A large, nondescript blob emerged out of white noise on a computer screen, and there it was, Galaxy AGC310842, an astronomer’s dream.
George Mason University junior Lisa Horne discovered a galaxy no one had spotted during just her second session searching data from the world’s largest telescope.
“I had been told that people at that level of research find things regularly, but I never thought that in my first two days, I would find something,” Horne said.
Below the galaxy’s boring, formal name is a subtitle tribute to the 20-year-old sky searcher from Roanoke who found it: “Lisa H.”
In the six months since she found it last summer, she has been searching for more firsts, awaiting verification on a number of “clumps” and “blobs” that may have escaped notice for years.
The story of a how a college student turned a laptop in suburban Virginia into a gateway to outer space is a marvel of modern technology and the result of a project designed to find and catalogue 25,000 galaxies.
An enormous telescope in Puerto Rico produces data that have to be analyzed by researchers. Most of Horne’s work comes from telescope surveys in 2006 that unearthed images that had yet to be thoroughly perused for more stars.
About half of the galaxies will be new discoveries, like “Lisa H,” said professor Jessica Rosenberg, Horne’s mentor at George Mason. “There are way too many objects to give names.”

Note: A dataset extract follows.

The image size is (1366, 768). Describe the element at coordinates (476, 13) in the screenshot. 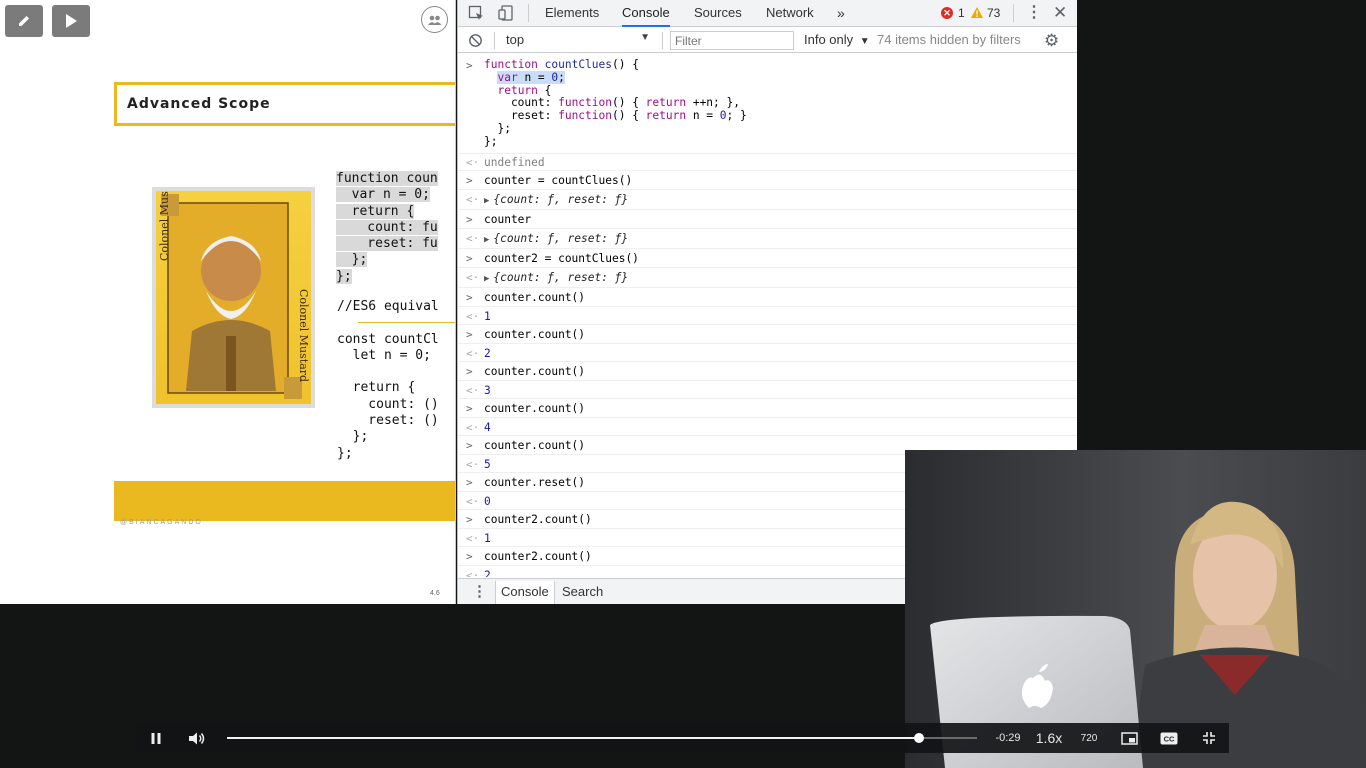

Astronomy was an early draw for Horne, who picked her college in part because of its astronomy program, and joined a local astronomy club’s star-gazing nights as a child.
About eight to 12 hours a week, she plugs into the telescope feed of radio wavelengths as part of a study based out of Cornell University in Ithaca, N.Y., which is mapping the universe beyond the Milky Way. The program’s leaders verified Horne’s galaxy.
“There aren’t many students who get this opportunity to make discoveries,” Rosenberg said. “We get to ask about the universe and try to understand basically how the universe got to be.”